What we are left with is a slightly stalled democracy. But still that piece of paper, the constitution persists in thwarting the flattener’s ultimate goal of mob rule, or more to their purposes, demagogic rule.

Argh! I'm late... gotta run.

Ephrem Antony Gray said...

Possum; the only reason I can see for not replicating the U.S. constitution is the soil in which it must grow. But to Esoterize the Exoteric:

"Embedded" in many muslims' protests of democracy is an aversion to the reign of the same beast you and Petey have just called out.

Is incorrect, in my view.

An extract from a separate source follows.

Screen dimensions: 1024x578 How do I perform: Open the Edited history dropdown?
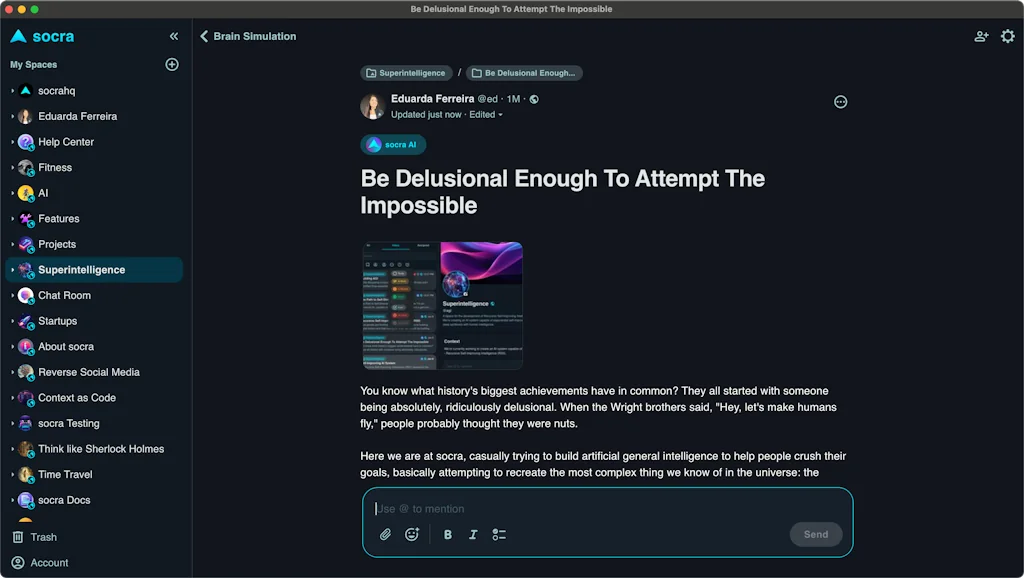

Whether or not their aversion is quote-un-quote embedded in their protest, by which is meant it is embedded in the mind of the scholar whose unfortunately chosen words sparked that protest and NOT in the collectivist adherents, it matters most that they are propagating something that is completely counter to it.

If you dig deep enough you may find it "embedded" in all things; for if God & Eternity are written in our hearts. But don't take a deeper knowledge to a priori assume a deeper knowledge in another who speaks the words which to you have deeper meaning. It doesn't make them insincere in their belief, but it also does not make them spiritually aware, either.

There are Christians who can quote the Bible all day sincerely, and still not get half of what they are saying. (But such is true in some regards for all of us.)

Ephrem Antony Gray said...

PS - Muslim Scholars are wont to make 'Pious Exaggerations' - something Schoun has to discuss when he discusses Islam - which is a very unfortunate tendency if not just today, in general, because the Muslim masses seem to have a collective, radical reaction to these things.

Which makes great sense of the phrase: "Those who know, do not say, and those who say, do not know."

In such an environment, this phrase is not just a clue for seekers, but a piece of vital advice for any intellect.

Anonymous said...

Interesting points Van.
I too have been very concerned about the low quality and lack of depth shown by members of the Senate. It seems people will elect Senators who display the appropriate number of "currently popular trend factors", particularly in blue states. Wise individuals who are able to discern the unintended consquences of their decisions and govern accordingly are definitely not in the current trend.